» **Work to complete**:
Every line in the entries where "Given" is found should be copied.

» **Records shown**:
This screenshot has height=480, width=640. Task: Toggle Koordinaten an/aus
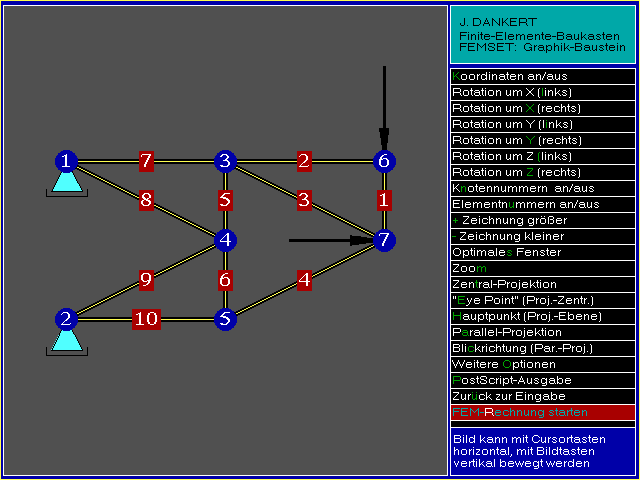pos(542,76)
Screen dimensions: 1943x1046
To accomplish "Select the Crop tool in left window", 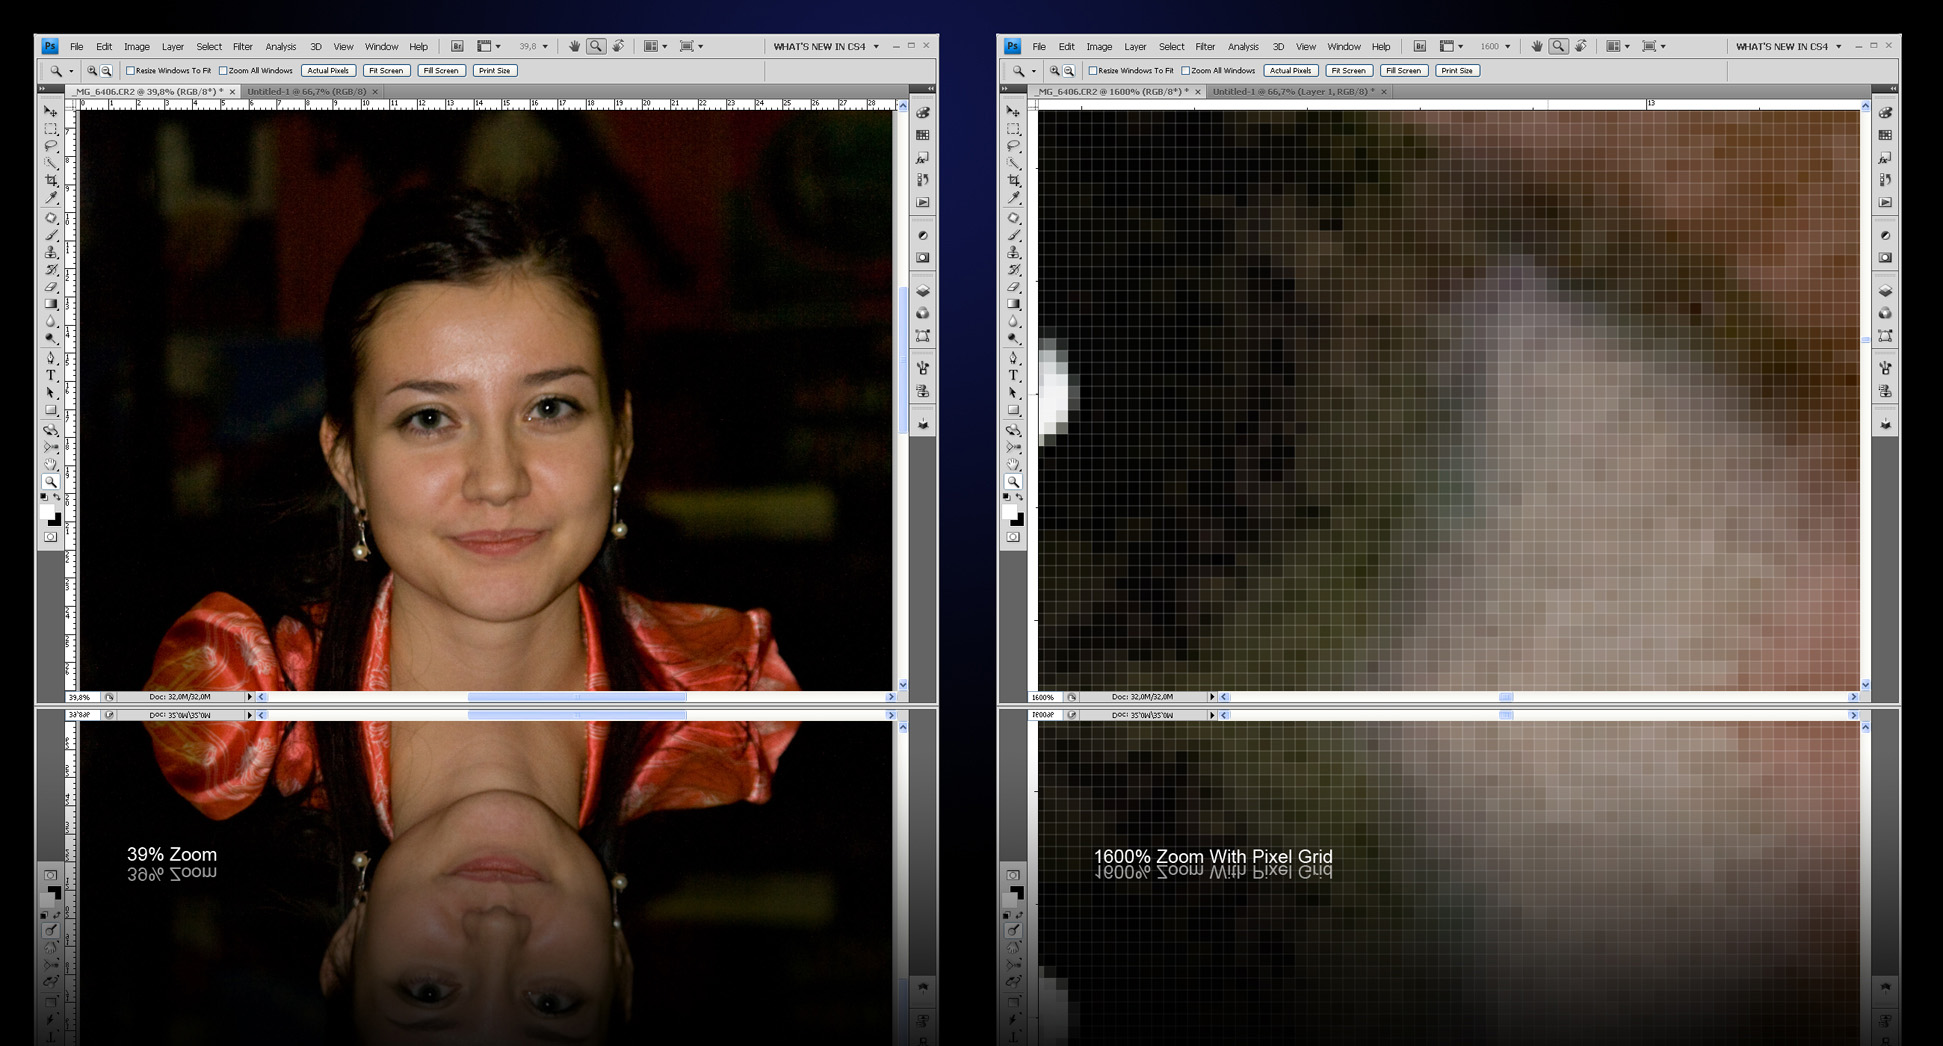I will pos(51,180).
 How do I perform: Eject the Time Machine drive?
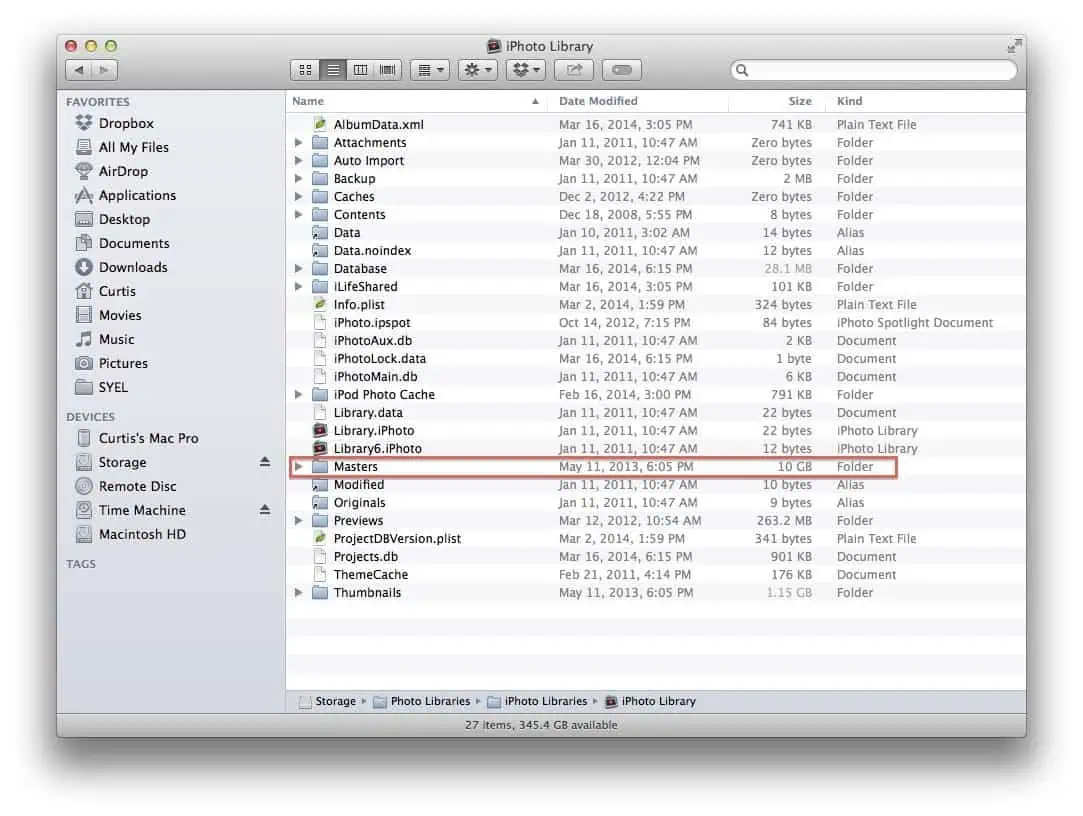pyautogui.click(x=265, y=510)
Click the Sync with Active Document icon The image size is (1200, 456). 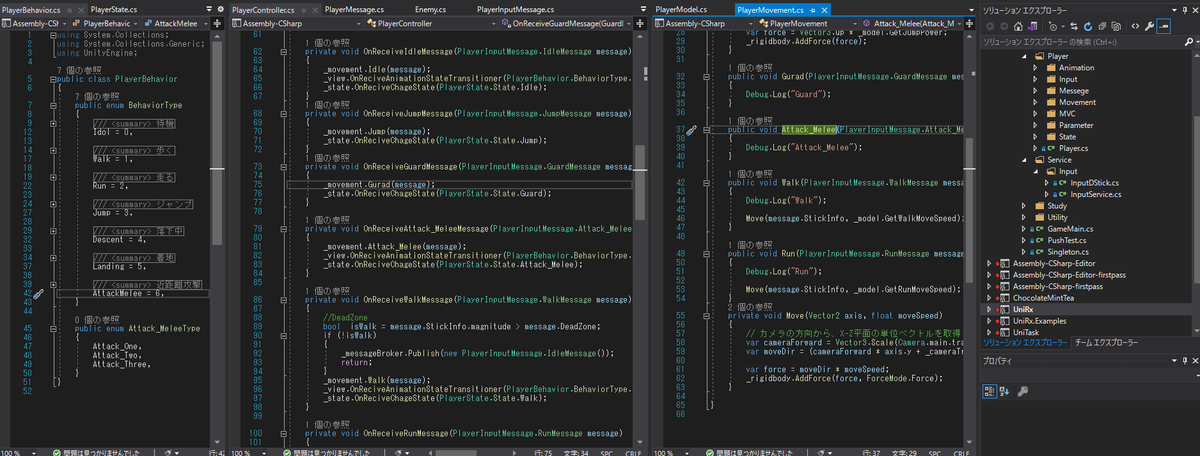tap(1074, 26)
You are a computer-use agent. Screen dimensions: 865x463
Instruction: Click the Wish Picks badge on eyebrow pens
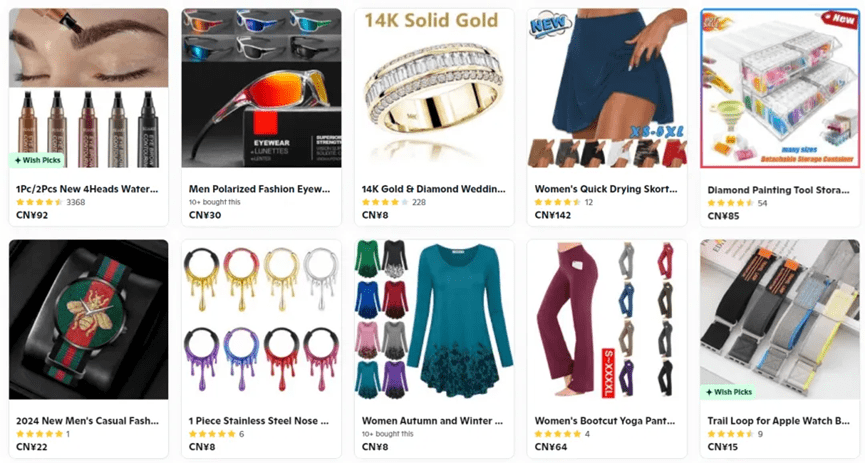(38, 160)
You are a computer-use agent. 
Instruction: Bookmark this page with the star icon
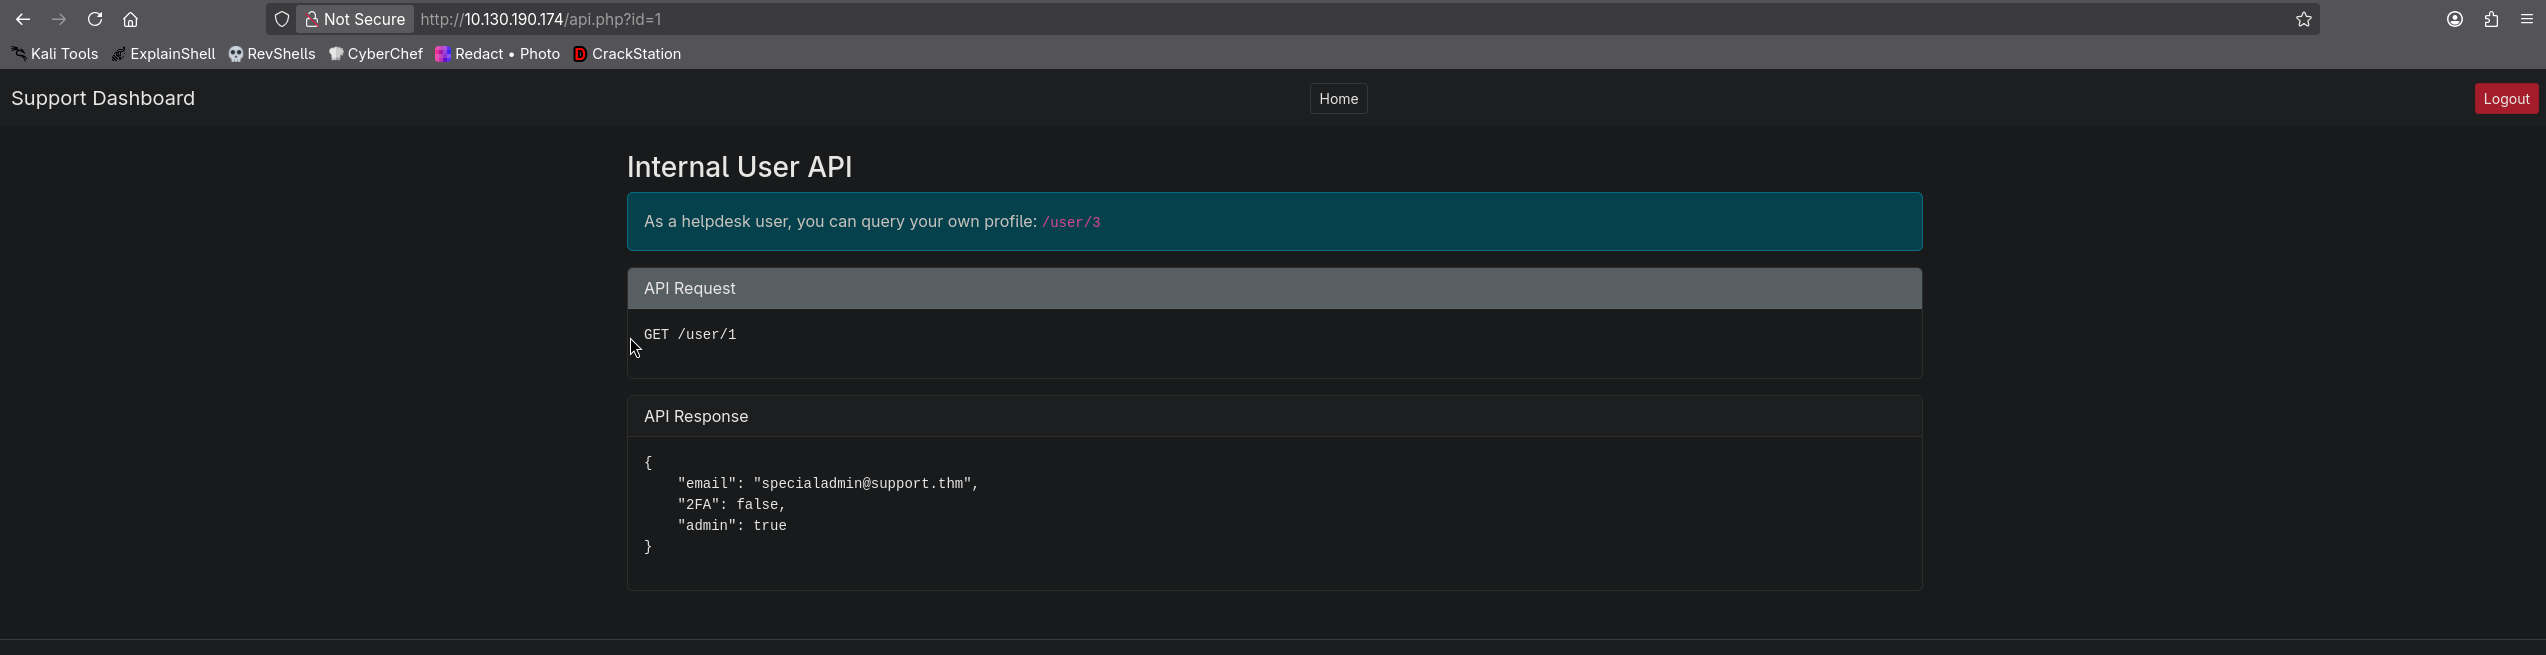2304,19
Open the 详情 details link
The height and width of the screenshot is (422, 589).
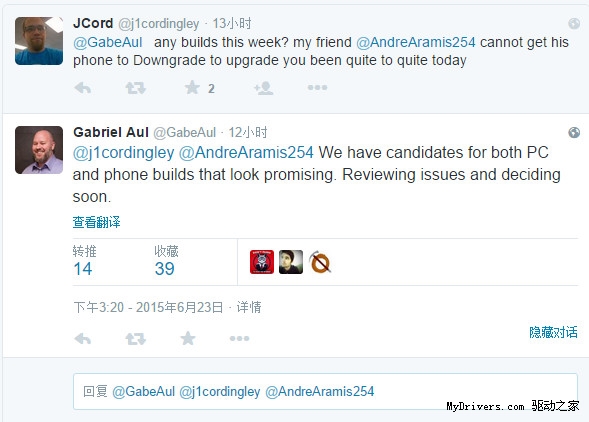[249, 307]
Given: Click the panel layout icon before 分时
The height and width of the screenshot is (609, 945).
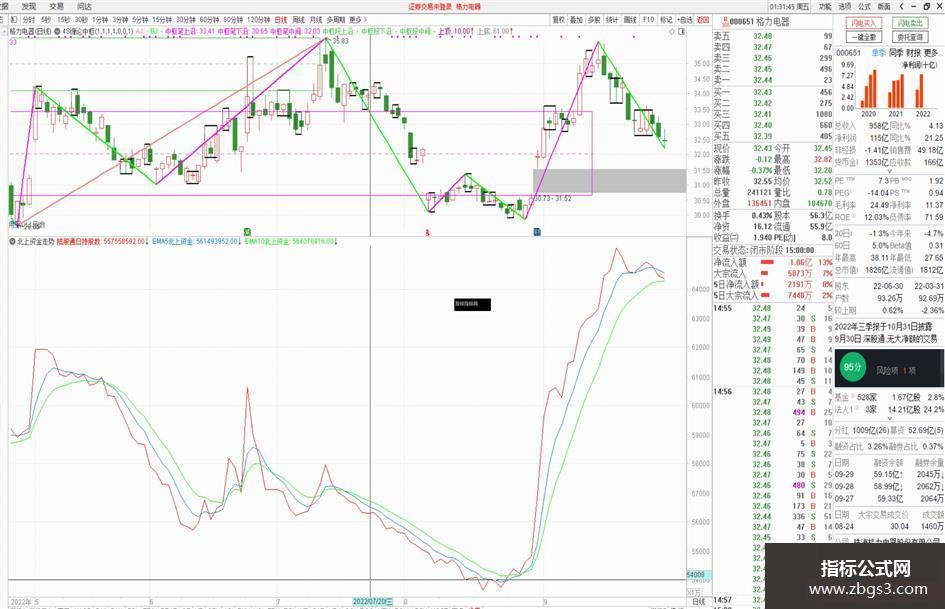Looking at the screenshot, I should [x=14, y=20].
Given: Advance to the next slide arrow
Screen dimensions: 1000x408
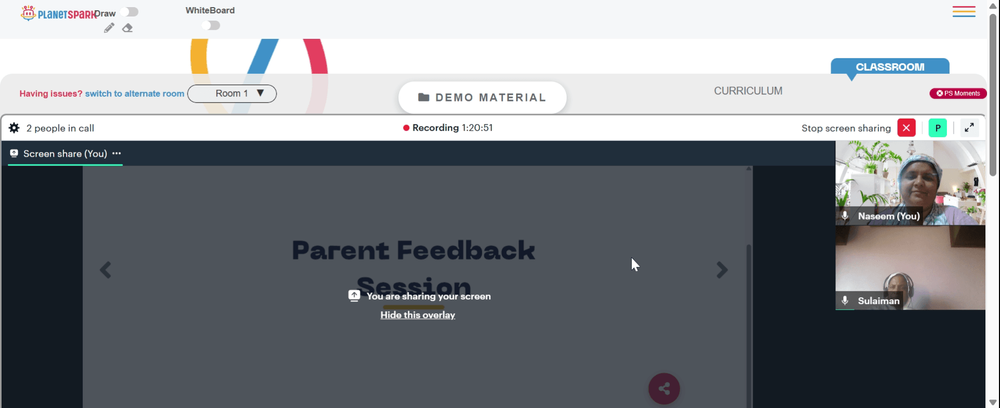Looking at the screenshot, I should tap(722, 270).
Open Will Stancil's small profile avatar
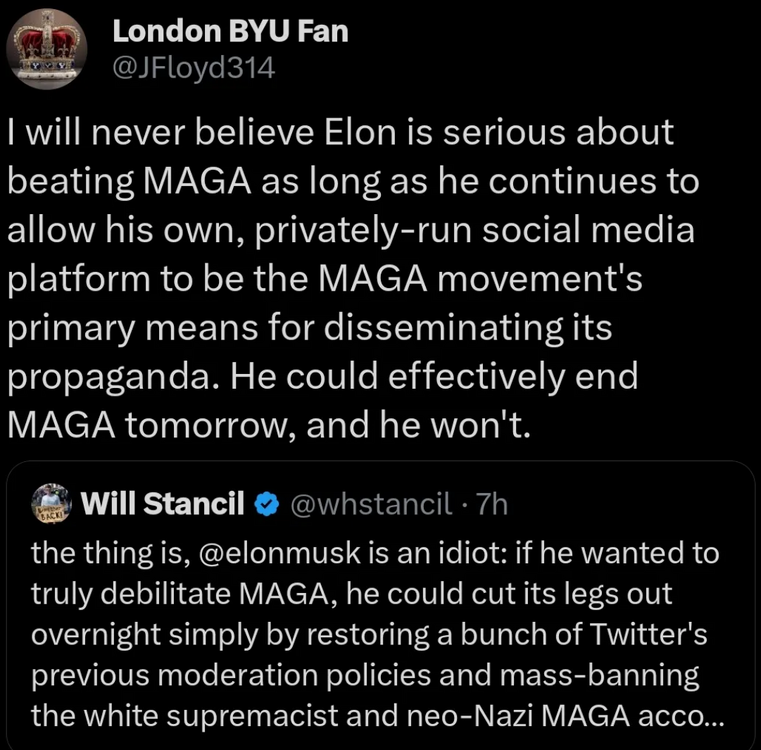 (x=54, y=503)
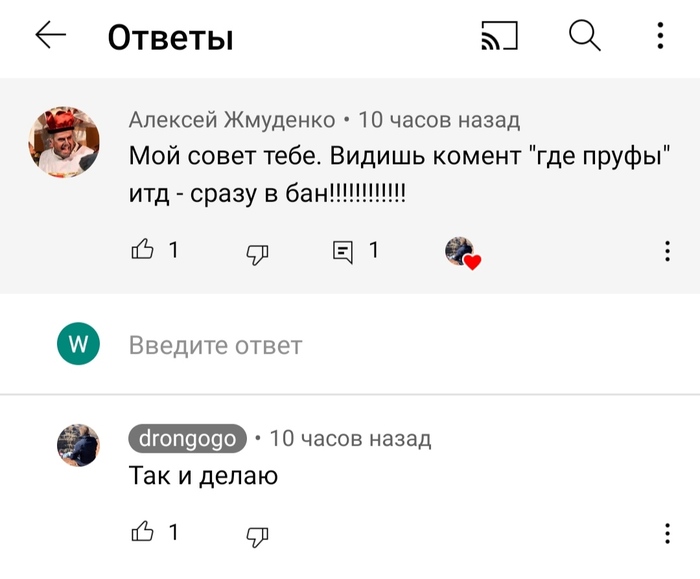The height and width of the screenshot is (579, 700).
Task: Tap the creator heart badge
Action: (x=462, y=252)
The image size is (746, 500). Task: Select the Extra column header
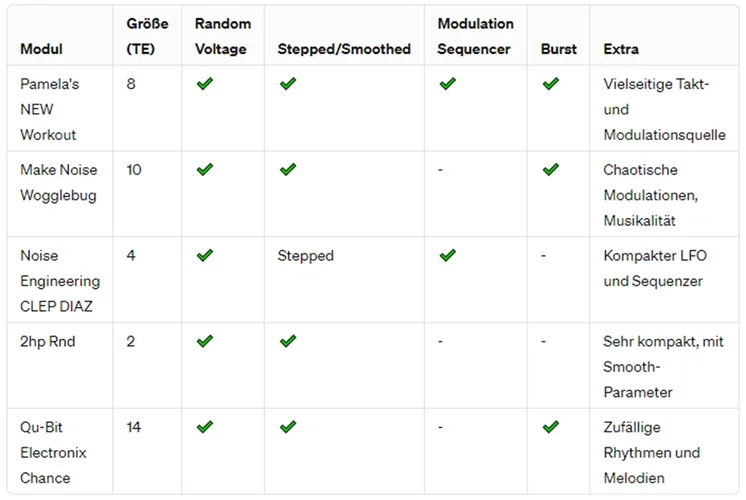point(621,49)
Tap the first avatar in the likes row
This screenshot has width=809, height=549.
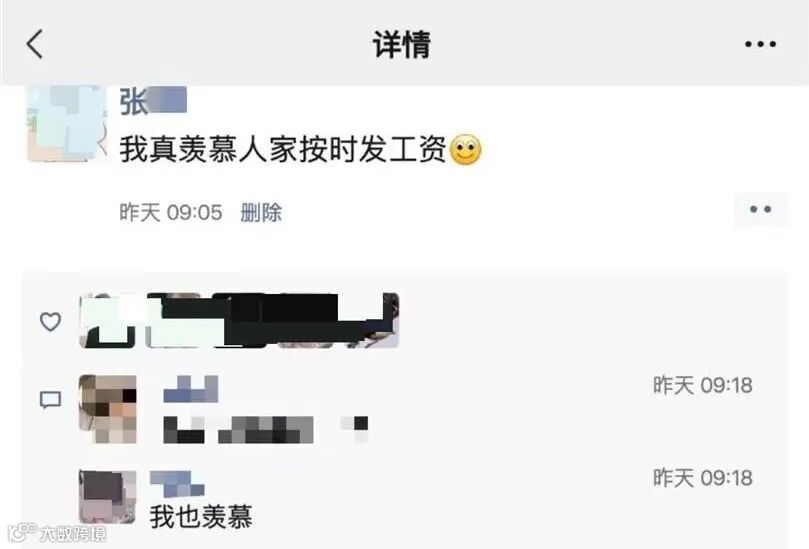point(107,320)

» **Result**:
Given: Click the panel layout icon before 分时
Given: Advance to the next slide arrow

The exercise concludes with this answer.